Adri Herrera

Personal information
- Full name: Adrián Herrera González
- Date of birth: 3 January 1999 (age 26)
- Place of birth: Coria, Spain
- Position(s): Forward

Team information
- Current team: Palencia

Youth career
- Villamuriel
- 2011–2014: CIA
- 2014–2018: Valladolid

Senior career*
- Years: Team / Apps / (Gls)
- 2018–2019: Valladolid B / 0 / (0)
- 2018–2019: → Cristo Atlético (loan) / 27 / (14)
- 2019–2020: Numancia B / 24 / (13)
- 2020: Numancia / 9 / (0)
- 2020–2021: Tenerife / 0 / (0)
- 2020–2021: → Zamora (loan) / 10 / (2)
- 2021–2022: Zamora / 23 / (3)
- 2022–2023: Cristo Atlético / 17 / (2)
- 2023–: Palencia / 30 / (2)

= Adrián Herrera =

Spanish footballer

Adrián "Adri" Herrera González (born 3 January 1999) is a Spanish professional footballer who plays for Palencia as a forward.

==Club career==
Born in Coria, Cáceres, Extremadura, Herrera joined Real Valladolid's youth setup in 2014, after representing Club Internacional de la Amistad and EF Villamuriel. On 23 August 2018, after finishing his formation, he was loaned to Tercera División side CD Cristo Atlético for the season.
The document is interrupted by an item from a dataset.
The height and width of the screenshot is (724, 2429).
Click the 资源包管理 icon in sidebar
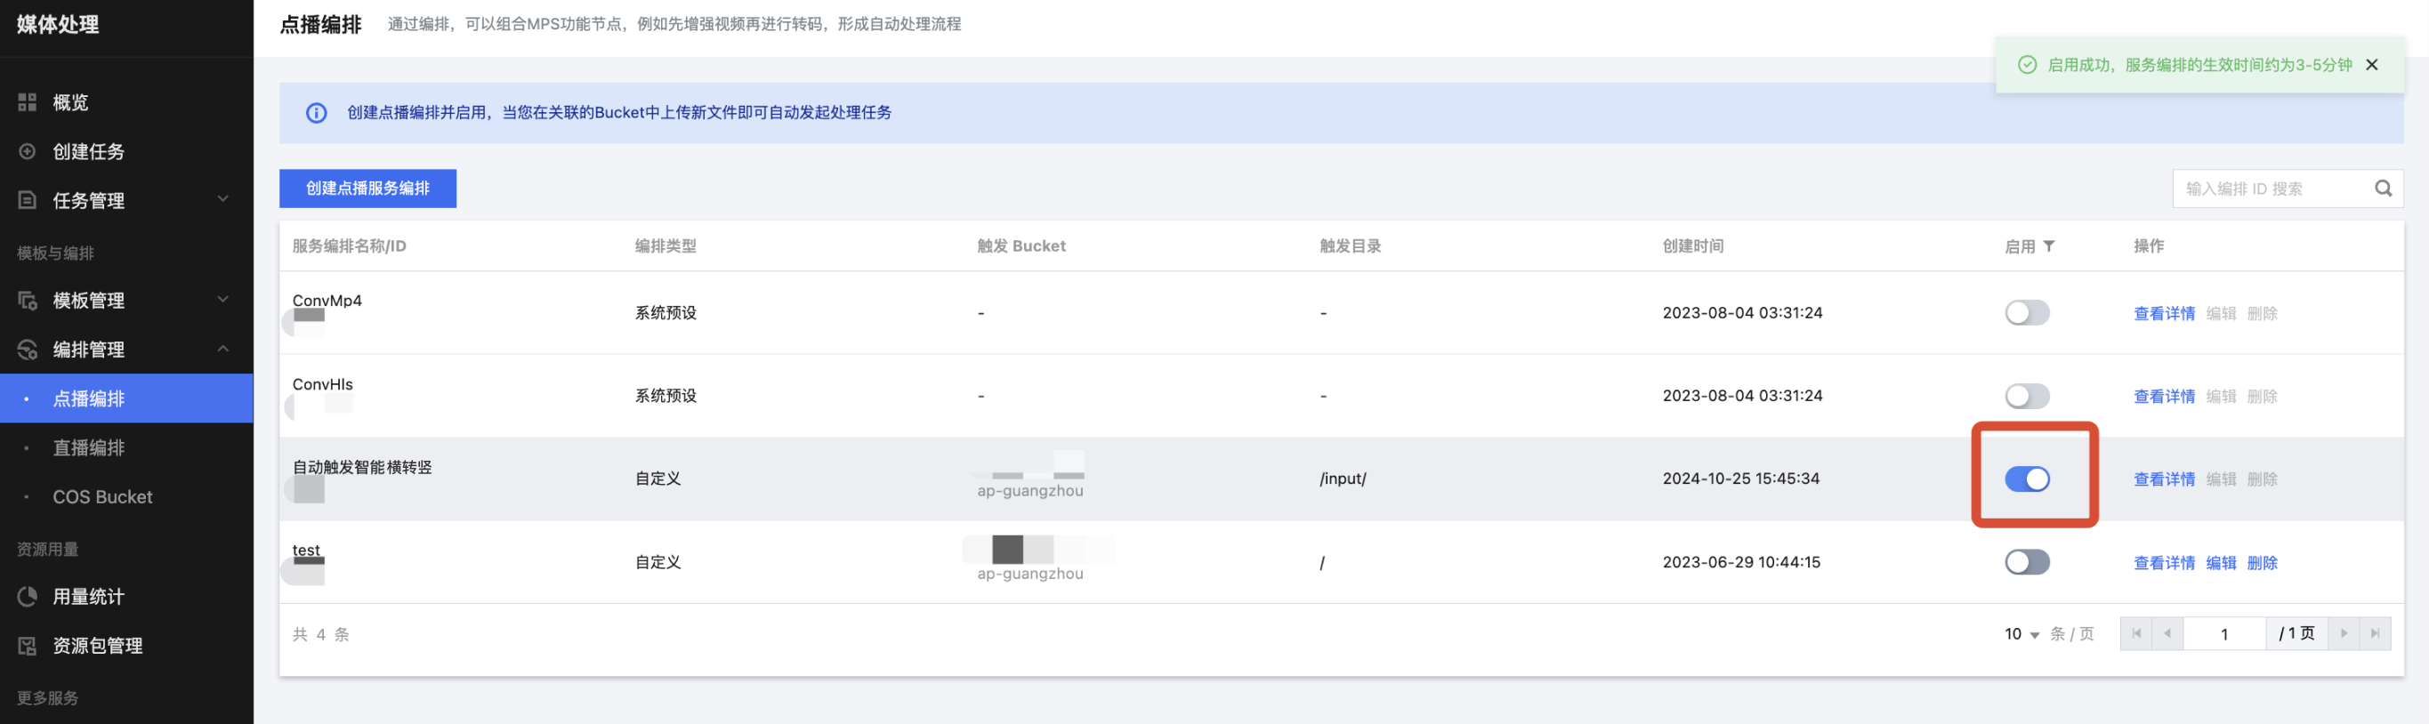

Herrera made his senior debut on 26 August 2018, playing the last 14 minutes in a 3–0 home win against CD Bupolsa. He scored his first goals on 16 September, netting a hat-trick in a 5–0 home routing of CF Briviesca, and finished the campaign with 14 goals, being the club's top goalscorer.

On 7 July 2019, Herrera moved to CD Numancia, being initially assigned to the reserves also in the fourth division. He made his professional debut the following 15 February, coming on as a late substitute for Marc Mateu in a 1–1 Segunda División home draw against UD Las Palmas.

On 20 August 2020, Herrera signed a two-year contract with CD Tenerife, being immediately loaned to Zamora CF in Segunda División B, for one year.